Could we not fix that in the same patch? IMO it does not impact the process there, right?

If this is possible, I will make a highlight of this patch and get people in here, to fix all these (over 40!) issues at once.

jstoller’s picture

IMO this is not a rare case at all. This is a major bug in the module which should be addressed. I'm working with a site right now that has many times more revisions than nodes. It's rather obvious that something's wrong when you click on one of the largest links in the cloud and there is only one node listed. And I agree with Bèr that that this patch has the potential to fix many other issues in one fell swoop.

jstoller’s picture

I should also point out that joining the node table adds the possibility of other useful features. For instance, in my case I need to restrict the cloud to counting terms used by one specific node type, even though the same vocabulary is used to categorize several different node types. The only way to accomplish this is to look in the node table.

neochief’s picture

StatusFileSize
new977 bytes

Prepared a new patch which:
- adds nodes join to the tail of the query (as Bèr suggested)
- provides db_placeholders() support
- throws away terms without nodes (HAVING COUNT(*) > 0)

Please, review.

svdoord’s picture

Just my couple of cents: I agree with jstoller that this is a very real and important bug. The tricky part is that you don't notice it unless you very carefully check the outcome of the tag cloud. Which, I think, most people don't do, assuming that it works as expected...

Bèr Kessels’s picture

this patch really needs some attention from testers. :)

svdoord’s picture

Ah, yes, forgot to mention that: patch works for me :-)

roderik’s picture

Title: SQL does not account for revision history of taxonomy terms maintained in Drupal 6 » SQL accounting for revision history and i18n
StatusFileSize
new1.33 KB

I took comment #7 to heart:
"we can also finally do a sql_rewrite, fixing all these gazillion i18n/permission and so on issues.
Could we not fix that in the same patch?"

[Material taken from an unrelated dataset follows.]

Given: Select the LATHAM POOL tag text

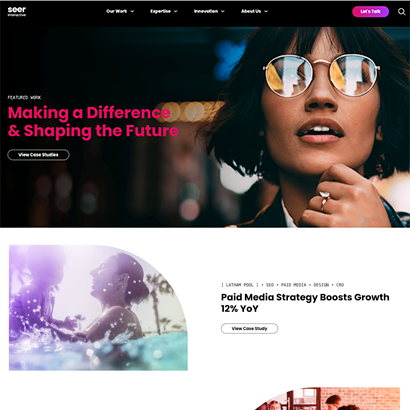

(...also out of slight frustration that there was no i18n patch for D6 yet, in between the fifteen zillion issues talking about db_sql-rewrite.)
So now this is a patch for a few intermingled issues which should really be dealt with soon, to take some strain off the issue queue.

I rerolled the patch from #10 for the current 1.x-dev (accounting for the change from #393494: Adding title attribute with description to terms )
and:
- inserted the db_sql_rewrite() call as mentioned in #7;
- included the current language in the 'cache identifier'. (So that a block containing tags for nodes in language XX, is cached/shown when the active language is XX. If you don't do this, ONE block is cached, showing the tags for nodes in 'whatever language happened to be active when the cache was last cleared'.)
- incorporated #290863: Cache Retrieves Wrong Tags because it patches the same line.

I changed the issue title accordingly.

The 'include language in cache identifier' really should be added at the same time as the db_rewrite_sql call.
If this is too much changes for one patch, I'll open another issue for this. But in that case please please regard this issue 'reviewed and tested by the community' and commit the patch from #10 (but modified for the already-committed #393494, i.e. adding the description field).

Bèr Kessels’s picture

committed to D6 branch. Thanks!
Since I already committed #290863: Cache Retrieves Wrong Tags, I manually altered the module to work again.

Bèr Kessels’s picture

Status: Needs review » Fixed

Status: Fixed » Closed (fixed)

Automatically closed -- issue fixed for 2 weeks with no activity.